Her father was a chef and her mother a seamstress and homemaker. She had an older sister, Jean Robertson Scott, who went on to become an elementary school supervisor. Payton and her sister grew up during the Depression and her childhood was marked by memories of ramped racism.
She vividly remembered the outdoor toilets for blacks at her elementary school, the "for whites only" signs and the many other injustices. Her parents were very supportive of education. Her father chose Bennett College in North Carolina and a professor influenced her and the first Black woman president of the college, Dr. Willa B. Player, was a strong role model for Carolyn during her undergraduate years.
Payton was also influenced by Eleanor Roosevelt, whom she met while she was at Bennett College, as well as many pioneer civil rights leaders such as Mary McCloud Bethune, Nannie Burroughs, Mary Church Terrell, and Charlotte Hawkins Brown.
Payton had majored in home economics at Bennett College and left with only nine credits in psychology. Because of the remaining required courses in psychology, it took her three years to get her masters degree.
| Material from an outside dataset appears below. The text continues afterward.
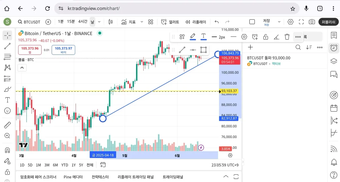Screen dimensions: 340x182
Task: Toggle the drawing lock icon in toolbar
Action: [265, 37]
While at the University of Wisconsin, she was the only black student in her classes. During this time, she moved to what she called the "Bush," a Black ghetto in Madison. In this community she found the support she had been missing and soon married a police detective, Raymond Rudolph Payton, to whom she was only married for four years.
In 1948, she received her M.S. degree in clinical psychology. She applied and was hired at Livingstone College in Salisbury, North Carolina. She continued working at Livingstone for the next five years, until she learned of a position as Dean of Women and psychology instructor at Elizabeth City State Teachers College in North Carolina.
The challenge of the administrative responsibilities appealed to her greatly and she accepted the position.
As Dean of Women she was considered a role model for female students and was to serve as a substitute parental figure for them. Three years later, she was recruited to become associate professor of psychology at Virginia State College.
The position was very attractive to her; it enabled her to be closer to her family. In this position she conducted psychological testing and provided psychotherapy to students. In 1952, she began taking summer courses at Columbia University's teachers college. In 1958 she applied as a doctoral candidate. She took a leave of absence from Virginia State College to pursue this degree and received her Ed.D. in 1962.
In 1959, Payton became an assistant professor at Howard University in Washington D.C. Here she worked in a primate laboratory that led to her award of a three year grant from the National Institute of Mental Health.
Her work focused mostly on perception, with the ultimate goal of building on the research and studying racial perception in young children. Around this time, however, President Kennedy was establishing the Peace Corps and Payton was recommended by her university to assist in the design of selection procedures for Peace Corps service.
She later became a field assessment officer for trainees preparing to serve in West Africa. She employed psychological tests, interviews, clinical observations, peer reviews and other data to assess trainees' physical, mental and technical qualifications for service.
Over the next few years, Payton became increasingly involved in the Peace Corps, eventually living on camp sites and traveling extensively overseas. She became particularly interested in determining the conditions that would lead to the most satisfying experience for the volunteers.
She was appointed deputy director for the Caribbean region in 1966 and the next year director of the post. At the time, Payton was one of few women appointed to such positions; she was one of only two female country directors.
In 1970, she returned to Howard University to direct the University Counseling Service (UCS). Payton expanded the small agency into a large, multi-service counseling and training center that was very involved in the university and community.
She redefined the mission of the agency by demonstrating that academic advising was not enough that staff and students could benefit from psychological services. She was a powerful advocate for women's and minority rights, a pioneer in cross-cultural and ethnic minority psychology as well as the early movement for specialized training for psychotherapists for treating clients of an ethnic minority.
Not only was she the first woman and the first African American psychologist to hold the position of director of the U.S. Peace Corps, but also she was the agencies first individual psychologist. Carolyn Robertson Payton died on April 11th 2001.